Itu sungguh-sungguh nyata sampai dengan hari ini, yaitu di Indonesia
masih sangat banyak, bahkan mungkin mayoritas masyarakat, mereka yang
berpendidikan tinggi sekali pun masih berpikir ala “Sarjana Kertas”,
yaitu istilah yang digunakan oleh Rhenald Kasali untuk mereka yang
begitu mendewa-dewakan gelar kesarjanaan, ijazah dari perguruan tinggi
terkenal di dalam, maupun di luar negeri, sehingga rela menempuh segala
cara, termasuk membeli ijazah untuk memperoleh gelar akademik itu.
Seolah-olah dengan ijazah dan gelar kesarjanaan itu sudah otomatis
menjadi jaminan masa depan yang cerah. Seolah-olah makin terkenal dan
tinggi gelar kesarjanaannya semakin terjamin masa depannya di perusahaan
tempatnya bekerja, atau bahkan karier politiknya.
Ironisnya,
kata Rhenal Kasali, di dalam artikelnya yang berjudul Sarjana Kertas
(Jawa Pos, 24 Oktober 2014), di banyak perusahaan, termasuk di BUMN-BUMN
pun tata kelolanya masih berbasiskan pola pikir ala “sarjana kertas”
ini.
Di artikelnya itu Rhenal antara lain menulis:
“Celakanya, sistem pendidikan dan lingkungan sosial kita masih
mengidolakan gelar. Bahkan, gelar pendidikan kerap berkorelasi positif
dengan tingkat kesejahteraan. Masih banyak promosi jabatan di lingkungan
instansi pemerintahan maupun BUMN yang ditentukan oleh gelar.
Maka,
tak heran kalau banyak pegawai negeri sipil (PNS), juga pegawai BUMN dan
swasta, berlomba-lomba melanjutkan pendidikan ke jenjang S-2 atau S-3.
Sebab, hanya dengan cara itulah, mereka bisa naik jabatan menjadi kepala
bagian, misalnya. Atau, kalau di BUMN, mungkin bisa menjadi general
manager.
Bahkan,
saat kampanye politik, gelar akademis, apalagi kalau sampai berderet,
seakan membuat peluang seseorang untuk terpilih lebih besar. ”Daya
jualnya” menjadi lebih tinggi. Kalau dia terpilih, pasti
kesejahteraannya meningkat.
Padahal, meskipun kemampuan akademik yang tinggi juga diperlukan, tetapi yang paling dibutuhkan itu sebenarnya adalah skilled worker,
yaitu tenaga terdidik yang betul-betul terampil, siap kerja, siap
berkompetensi, singkatnya siap kerja. Untuk mendapatkan semua itu,
dibutuhkan sosok yang tangguh, pekerja keras, inovatif, kreatif, dan
seorang yang self driving, yaitu mampu membawa banyak orang ke perubahan-perubahan yang memajukan, bukan menjadi passanger yang hanya mengikuti ke arah mana orang lain membawanya, tanpa perlu kerja keras, bahkan banyak berpikir.

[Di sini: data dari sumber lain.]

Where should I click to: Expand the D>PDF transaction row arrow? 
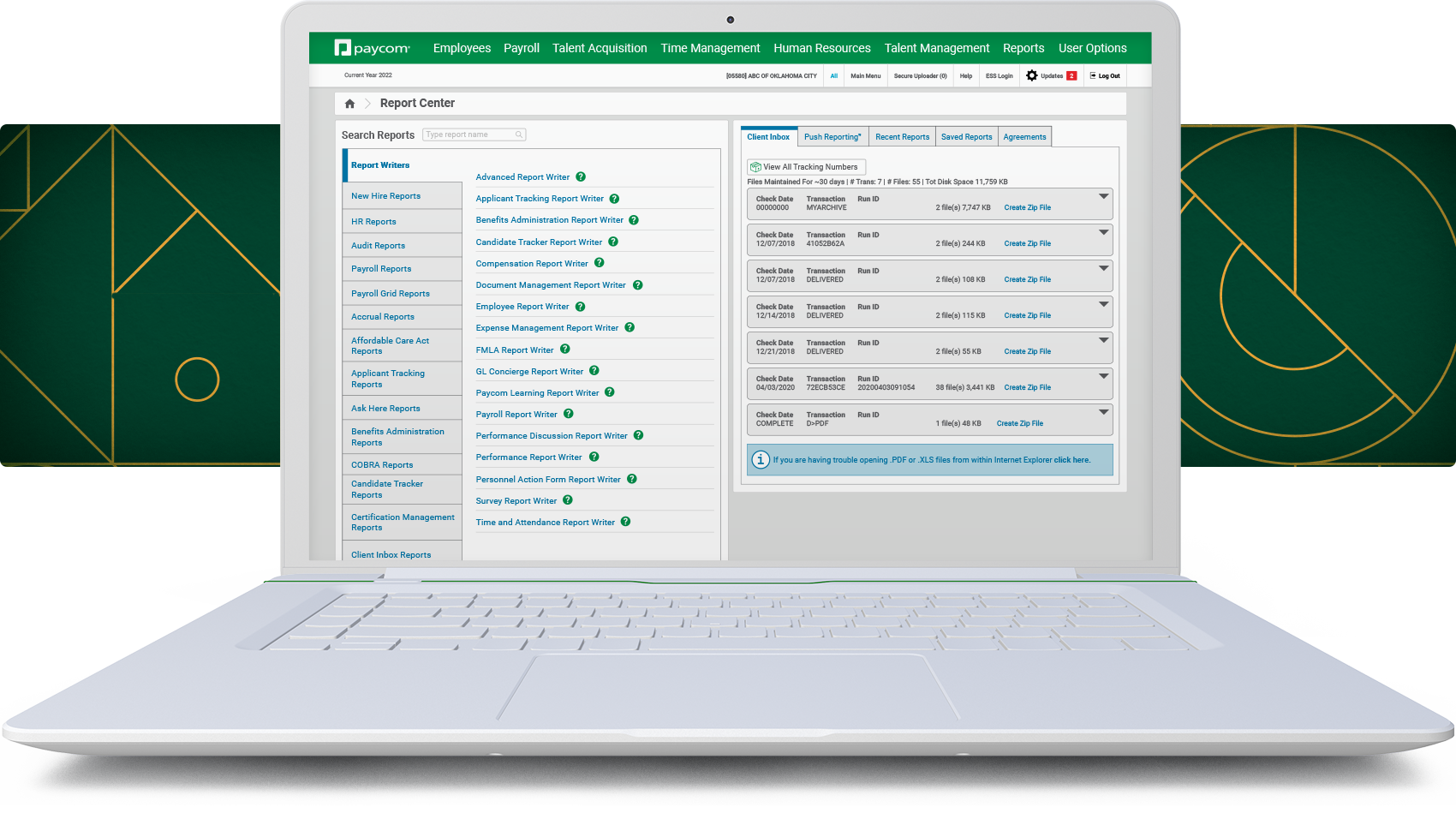1104,412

Bila ada pimpinan dengan kriteria demikianlah, maka kita bisa berharap dia akan benar-benar menjadi driver yang terbaik untuk membawa kemajuan bagi bangsa dan negara ini.
Mengolok-olok Pendidikan Formal Susi Pudjiastuti
Namun,
sekali lagi, Rhenald Kasali benar dalam menganalisa pola pikir dan sikap
kebanyakan dari orang Indonesia, yang sampai saat ini masih banyak
berpikir ala “sarjana kertas”. Hal ini dengan jelas terlihat dari reaksi
yang meriah dari publik terkait terpilihnya Susi Pudjiastuti yang hanya
tamat SMP tetapi dipilih Jokowi sebagai Menteri Kelautan dan Perikanan
di Kabinet Kerja Presiden Jokowi ini.
Banyak
yang memandang enteng dan melecehkan kemampuan Susi Pudjiastuti sebagai
Menteri itu, hanya karena dia cuma lulusan SMP, tak peduli dengan
sederetan rekam jejaknya yang menganggumkan dalam membangun dari nol
kerajaan bisnisnya yang bernama PT ASI Pudjiastusi, yang kini
mengoperasikan lebih dari 30 unit pesawat kecil dari berbagai jenis itu
dengan nama maskapai penerbangan Susi Air itu. Tidak perduli dengan
sosoknya yang terkenal sangat tangguh, inovatif, kreatif, pekerja keras,
berjiwa seorang “driver”, dan sebagainya itu.
Terutama
dari mereka yang berpendidikan tinggi dengan sederetan gelar akademik
dan gelar kepakaran di bidangnya. Meskipun pakar itu sebenarnya hanya
pakar sebatas teori. Golongan ini merasa kepintaran dan kemampuan Susi
Pudjiastuti yang hanya tamat SMP, masih jauh di bawah mereka, sehingga
cukup banyak juga yang memberi komentarnya dengan nada melecehkan Susi.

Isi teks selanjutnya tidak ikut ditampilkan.